Dans la presse

LE FIGARO

Gérard de Cortanze

"Le titre espagnol du Territoire des Barbares était : El corazon del Tartaro, littéralement «Le cœur du Tartare» dans lequel on peut presque entendre Au cœur du Tartare comme on aurait pu dire Au cœur des ténèbres. C'est essentiel. Les Barbares, pour les Grecs et les Romains, c'étaient les étrangers. On se souvient du fameux vers de Corneille : «Ce peuple barbare, sous notre discipline, est devenu romain». Les Tartares désignaient au contraire des populations venues d'Asie centrale, des Turcs, des Mongols, Gengis Khan ou Tiinour Lenk. Employé au singulier, ce mot d'origine crétoise, désigne la région du monde la plus profonde, placée au-dessous des Enfers eux-mêmes.
Les grands coupables, les grands ennemis des dieux, les grands ennemis y étaient enfermés et suppliciés.

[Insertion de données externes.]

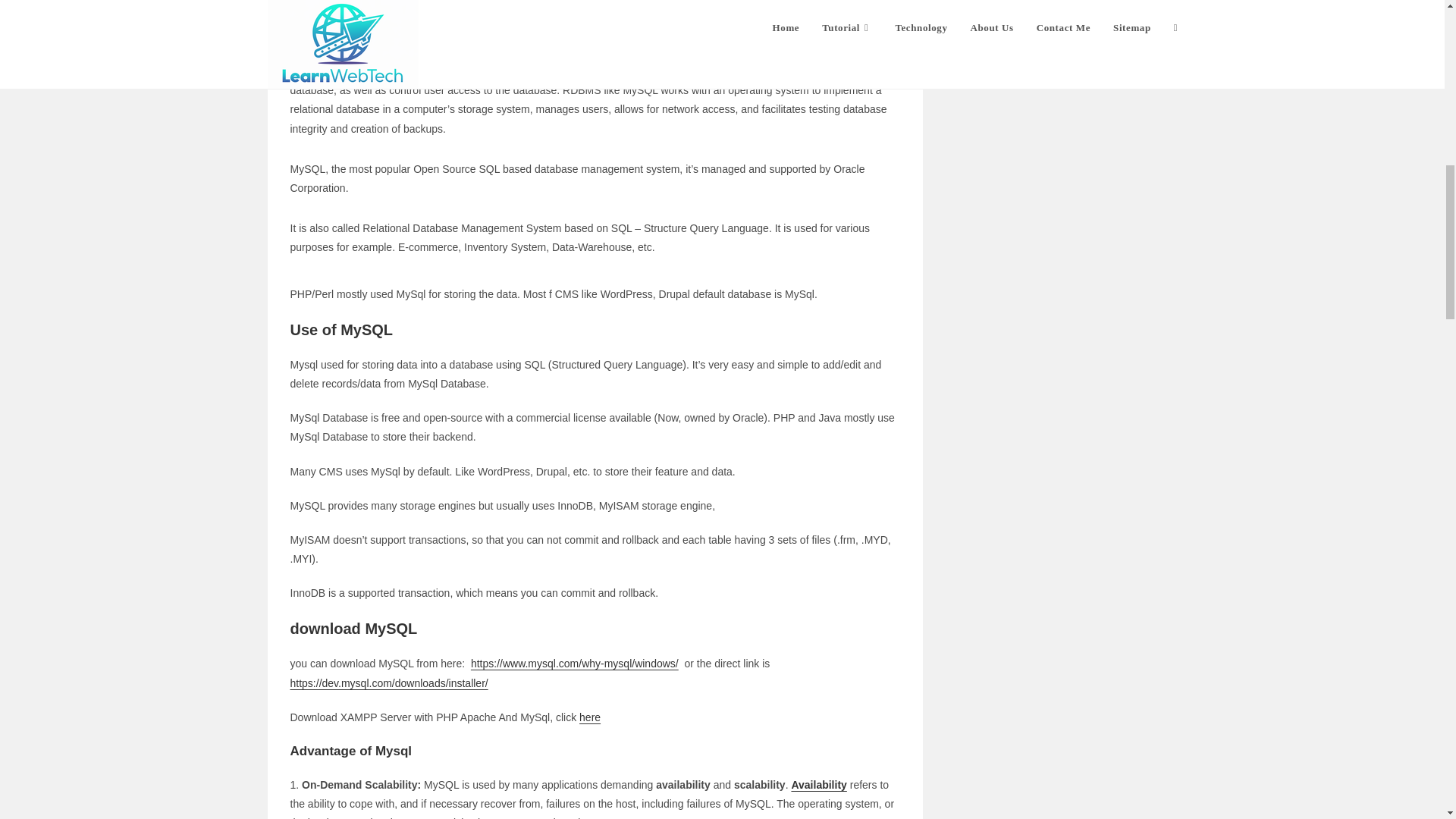
Availability (817, 784)
Advertisement (594, 11)
here (589, 717)
Given the description of an element on the screen output the (x, y) to click on. 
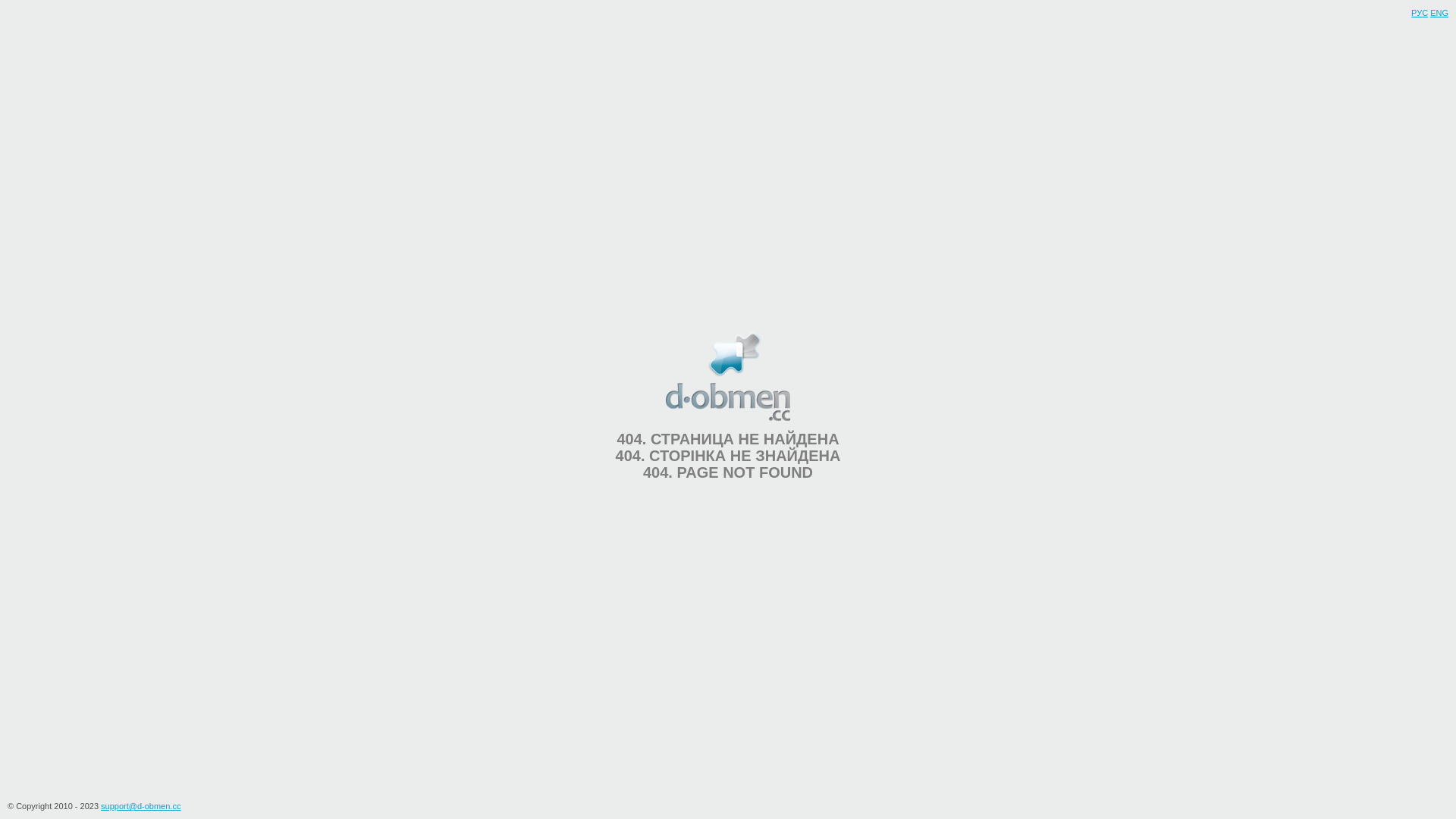
support@d-obmen.cc Element type: text (140, 805)
ENG Element type: text (1439, 12)
Given the description of an element on the screen output the (x, y) to click on. 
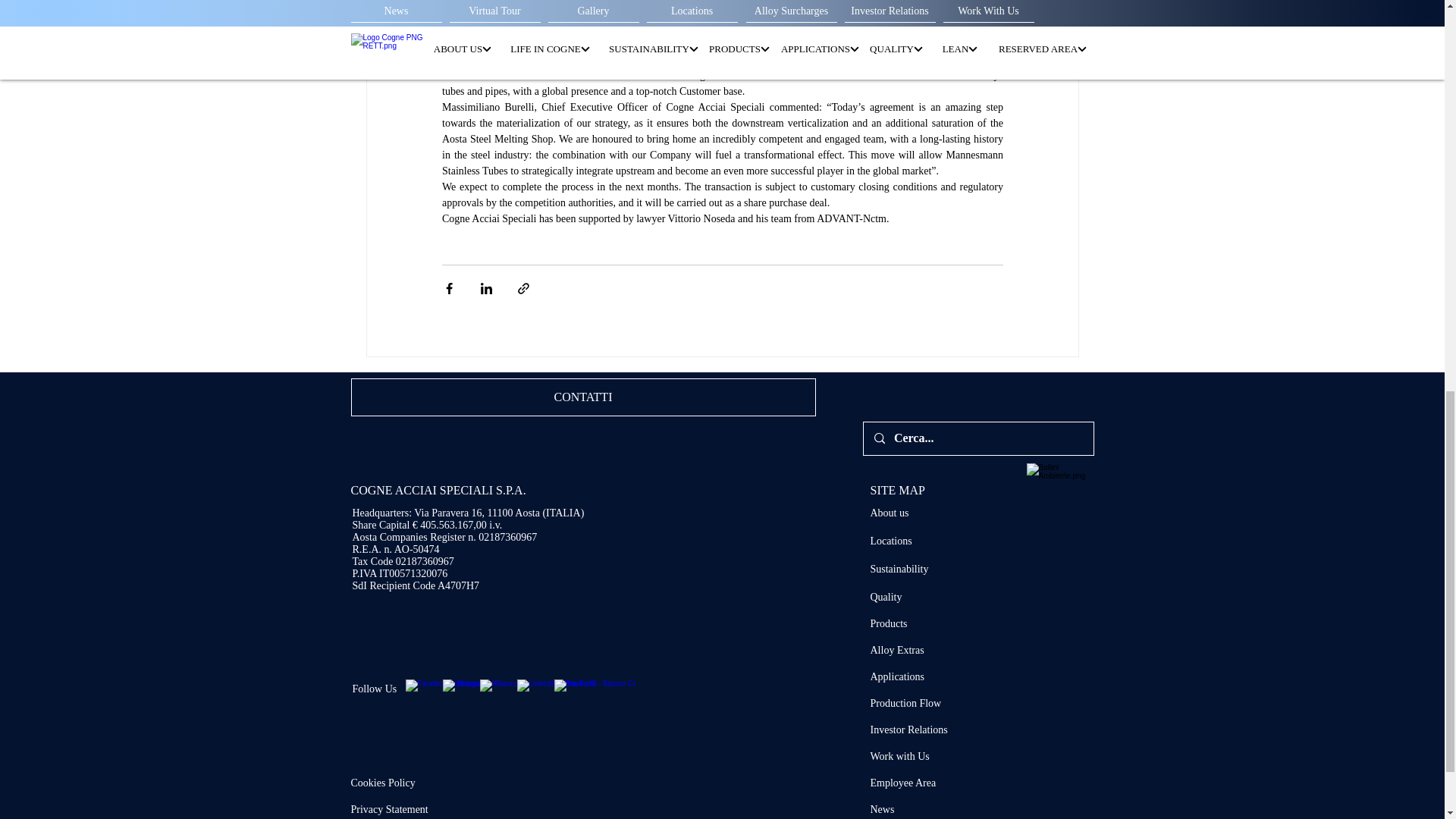
Privacy Statement (389, 808)
About us (889, 512)
Cookies Policy (382, 782)
CONTATTI (582, 397)
Follow Us (374, 688)
Quality (886, 596)
COGNE ACCIAI SPECIALI S.P.A. (437, 490)
Locations (891, 541)
Sustainability (899, 568)
Given the description of an element on the screen output the (x, y) to click on. 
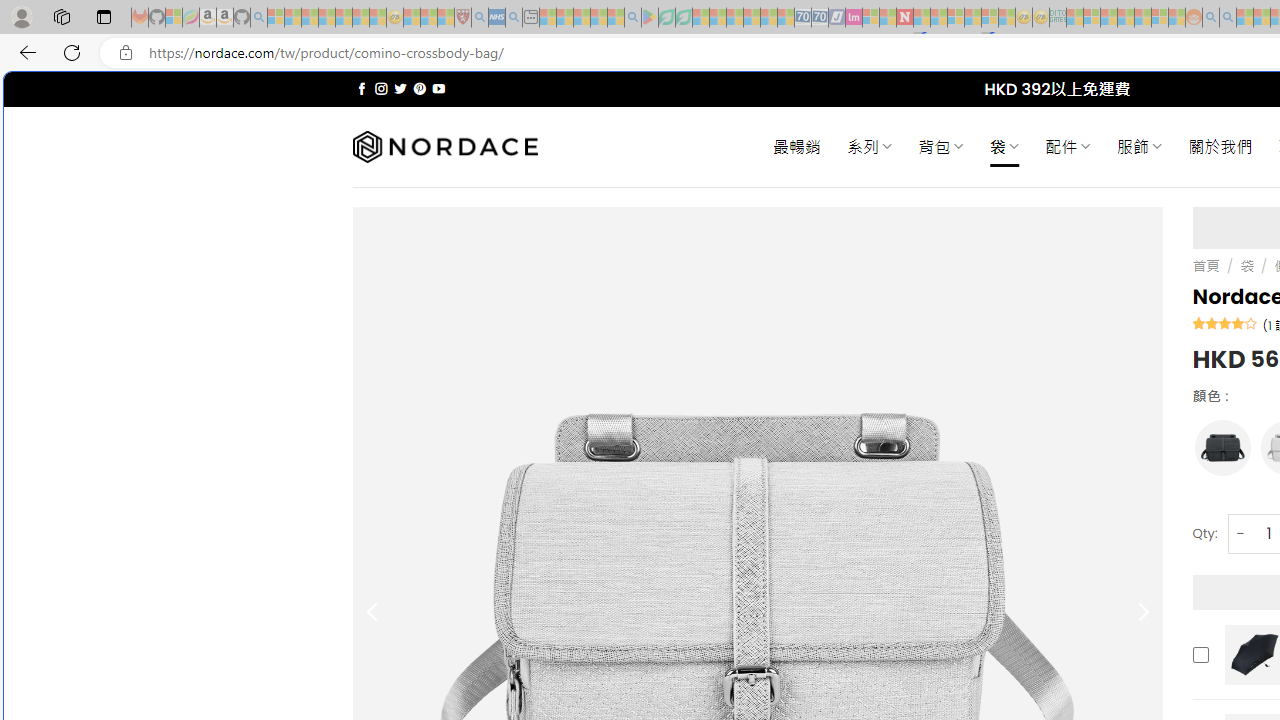
Follow on Facebook (361, 88)
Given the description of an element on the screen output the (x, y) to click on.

Il n'est que de lire les poèmes homériques ou la théogonie hésiodique pour s'en convaincre. Le Tartare de Rosa Montero est bien celui de la mythologie grecque, la où séjournent les ombres ; et les personnages de son livre sont de nouveaux Ixion, de rebelles Tantale.
Zarza, adulte fugitive, comme l'héroine de son précédent livre, La hija del canibal, tente de percer les mystères d'une enfance infernale pour essayer de comprendre l'adulte qu'elle est devenue. Nombre de livres écrits sur les rapports plus ou moins conflictuels existant entre parents et adultes ne sont qu'un ramassis de poncifs, un patchwork de petites rancœurs et de réglements de compte. Ecrire sur son père ou sa mère ne donne pas toujours lieu à un objet littéraire, et que de fois eussions-nous souhaité que ces confessions restassent lettres mortes. Rosa Montero, qui a écrit de nombreux romans, essais et biographies, montre, dans ce premier livre traduit en France, une maîtrise totale, transformant ses questionnements très personnels en oeuvre d'art, c'est-à-dire en un des plus troublants romans de cette rentrée littéraire.
Revenons au titre : Le Cœur du Tartare. Zarza nous plonge effectivement dans une enfance terrible entre une mère dépressive, un père abusif et un frère jumeau avec lequel elle entretient une relation qui l'étouffe. L'Enfer, nous dit très clairement Rosa Montero, c'est l'enfance : lieu de la plus irréversible torture, lieu de toutes les souffrances, lieu du mal absolu. Le livre refermé, le malaise reste entier : que s'est-il réellement passé dans cette maison de l'enfance ? Nous ne le saurons jamais. Zarza vit avec ses souvenirs, ses fantômes, sans parvenir à s'en détacher : l'adulte devenu enfant porte à jamais le poids de ce qu'il a été ou plutôt de ce qu'il croit avoir été.
«Les souvenirs de Zarza confie Rosa Montero, sont comme une photographie qui passe lentement du négatif au positif dans le secret de la chambre obscure et dont commencent à émerger des formes.» Nous pourrions ajouter que la vie selon Montero va bien au-delà de ce jeu exaspérant, désespérant, compliqué, appelé le cube de Rubik. A force de tourner et de retourner les petits carrés dans tous les sens, on finit toujours par trouver une solution logique. Le cube de Rubik a un nombre fini de possibilités ce qui n'est pas le cas de la vie.
Les Grecs situaient l'Enfer dans un endroit précis. Dante en faisait un territoire dont on ne pouvait sortir, par étape : après le désespoir venait le Purgatoire, où l'être humain s'emploie à sortir du drame, puis le Paradis, lieu de toutes les lumières et de toutes les apothéoses. Rosa Montero propose une traversée sans escale, un voyage au bout de l'enfer de la vie : celui qui est en nous et avec lequel nous nous promenons chaque jour depuis l'enfance.